社説 東電元会長ら初公判 事故の責任 徹底追及を

 2011年3月に起きた東京電力福島第1原発事故を巡り、業務上過失致死傷罪で強制起訴された勝俣恒久元会長ら旧経営陣3人の初公判が、きのう東京地裁であった。

 なぜ事故は防げなかったのか、防ぐ責任は誰にあったのか。発生から6年余りたった今もあいまいなままだ。その法的な責任を問う裁判がようやく始まったといえる。

 検察が2度にわたって不起訴にしながら、検察審査会は強制起訴の結論を出した。その背景には、今も2万人以上に避難指示が出されたままの事故でありながら、誰一人責任を問われていないことに疑念を抱く市民感情があるのは間違いなかろう。

 徹底した審理で、過酷事故に至った経緯をつまびらかに検証し、責任の所在を明らかにしてほしい。

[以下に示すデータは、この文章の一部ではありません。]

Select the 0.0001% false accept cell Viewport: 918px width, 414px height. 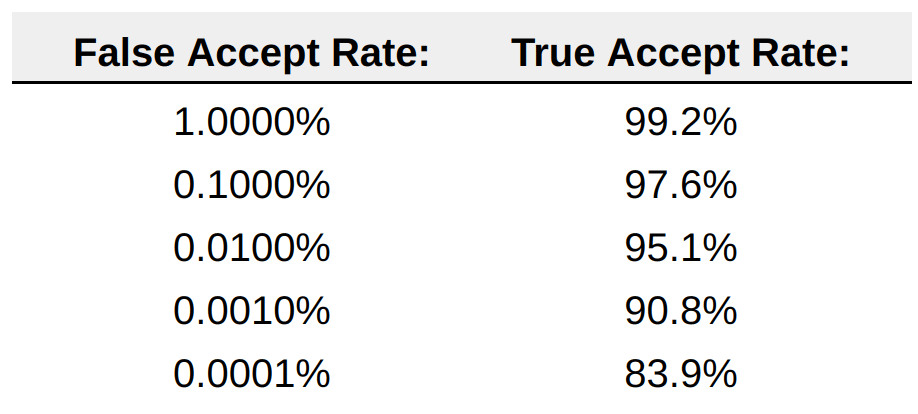click(x=251, y=374)
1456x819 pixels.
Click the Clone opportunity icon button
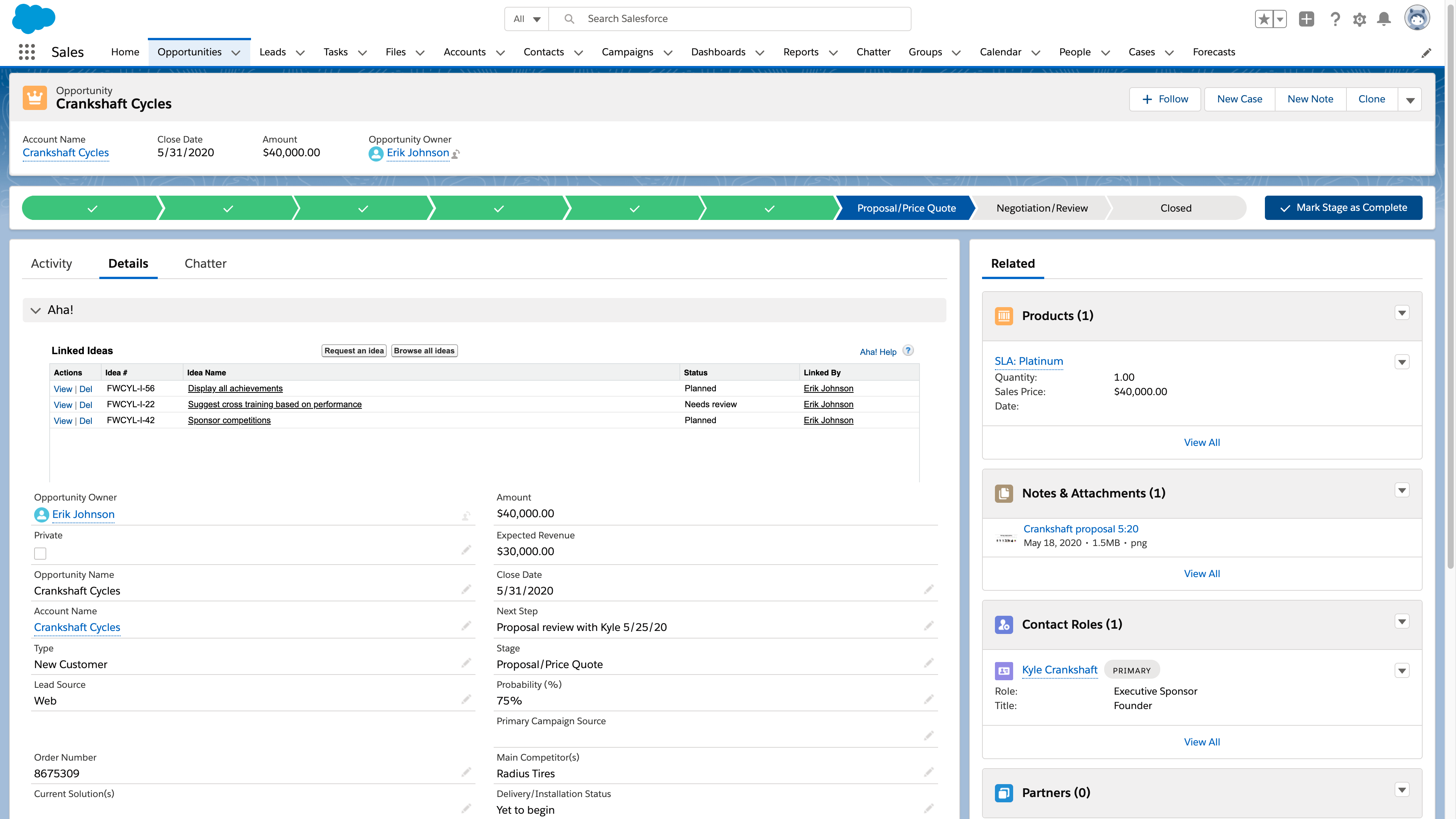(x=1371, y=98)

 裁判では主に二つの争点がある。原発事故につながる巨大津波の襲来を予見できたか、事前に対策を講じていれば事故を防げたか、である。

 きのうの公判で、勝俣元会長と2人の元副社長は謝罪の言葉を述べつつも、「津波による事故は予見できなかった」ときっぱりと無罪を主張した。事故が起きる可能性が高いと知りながら安全対策を怠った「不作為」の刑事責任を問う検察官役の指定弁護士と全面的に争うことになった。

 ただ、3被告の有罪立証に向けたハードルは高い。刑事裁判で過失があったと認定するには、漠然とした危惧だけでは十分ではない。具体的に事故の危険性を認識していたかなどを証明しなければならない。

 今回の裁判では、地震による津波のリスクが東電社内でどう議論され、3被告に伝わっていたかについて証拠を示して立証しなければならない。

 一方で、国会や政府による事故調査委員会が報告書をまとめたものの、聴取記録など非開示となった調書や資料も多かった。公判を通じて新たな事実が明らかになるかも注目される。

 ポイントになるのは、東電が震災前の08年にまとめた津波の高さに関する試算だ。政府機関の長期評価を踏まえ、最大15・7メートルの津波が福島第1原発に襲来すると予測していた。

 元副社長の一人は、この試算の報告を受け、防潮堤設置の検討を指示したことを民事訴訟で認めている。検察の調べに、もう一人の元副社長も報告を受けたとしたが、勝俣元会長は「報告を受けていない」と証言している。重要設備の浸水対策も検討されたが、結局対策は講じられなかったという。

 事故の可能性を示す試算結果を得ながら、すぐ対策に乗り出さず、事実上先送りした経緯が焦点になってこよう。結果の深刻さから、原発には「万が一」の大災害に備え、より高い注意義務が求められるのは当然だ。

 自然災害が引き金になった原発事故の過失責任を問うのは、相当難しい作業となるはずだ。ただ、個人の責任を問うことだけが、今回の裁判に求められている役割ではないだろう。

 事故を防ぐには、いつ、誰が、どんな判断をすべきだったのか。組織における意思決定の過程を検証し、教訓につなげる必要がある。事故当事者である東電と3被告にも真相解明に協力する責務がある。